Segment Start: Information
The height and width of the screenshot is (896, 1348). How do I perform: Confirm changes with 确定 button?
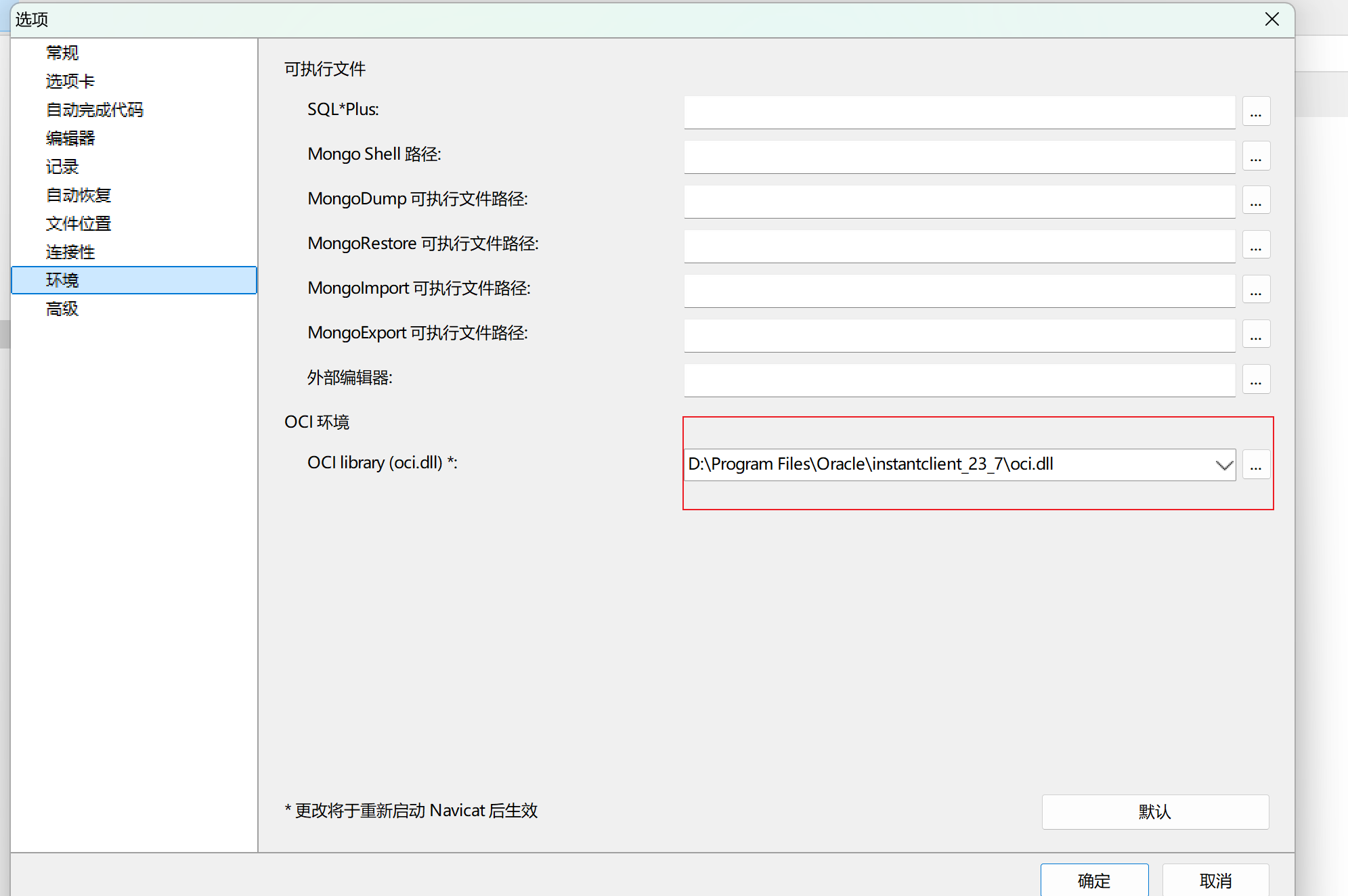1094,880
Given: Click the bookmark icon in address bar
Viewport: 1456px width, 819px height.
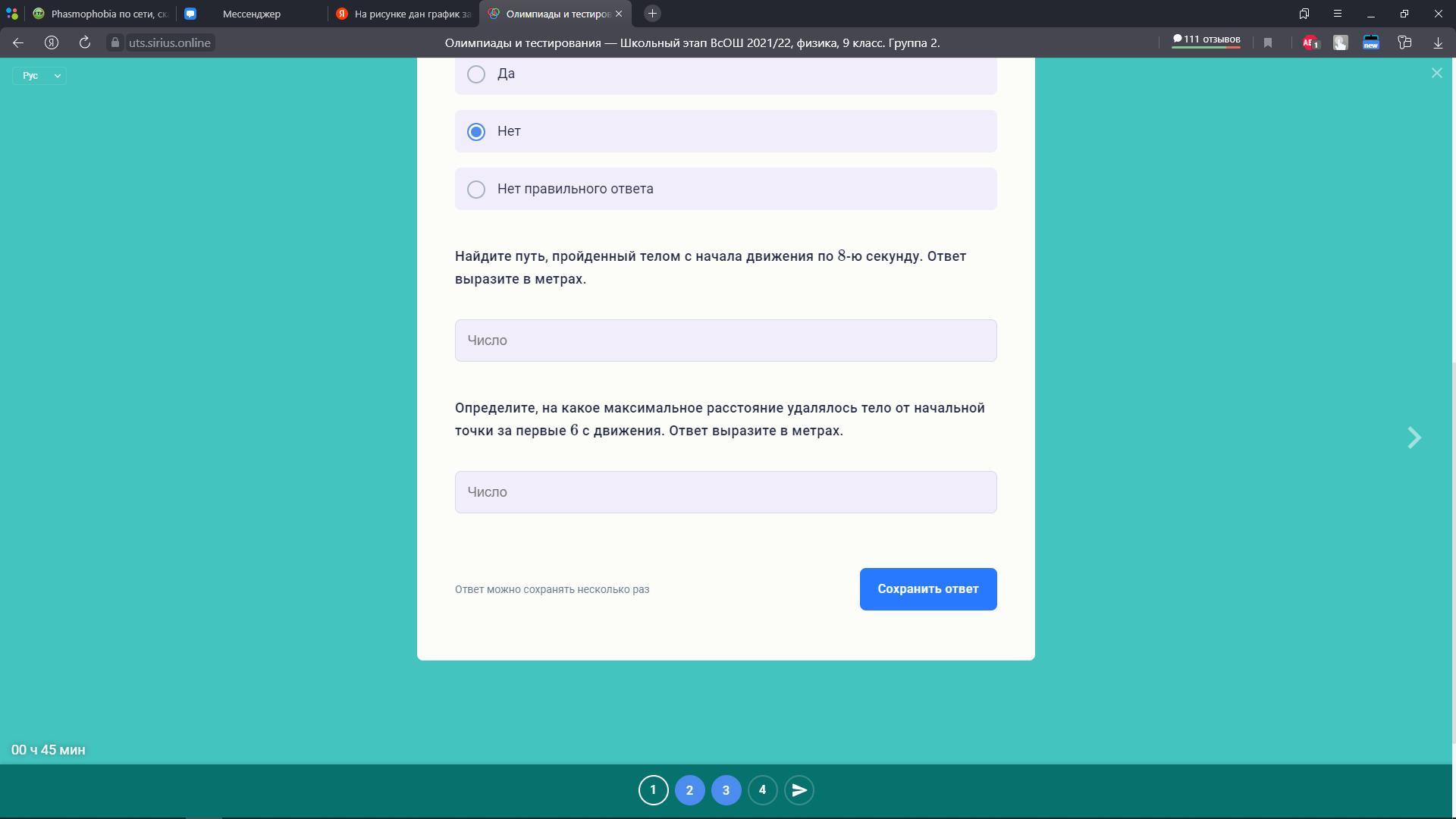Looking at the screenshot, I should [x=1268, y=43].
Segment End: Information
## Work to complete
Your reply should be the full data above, copied exactly, with no pictures in it.

## Task solution
The height and width of the screenshot is (896, 1348). How do I perform: Confirm changes with 确定 button?
1094,880
Given: Click the bookmark icon in address bar
Viewport: 1456px width, 819px height.
Looking at the screenshot, I should [x=1268, y=43].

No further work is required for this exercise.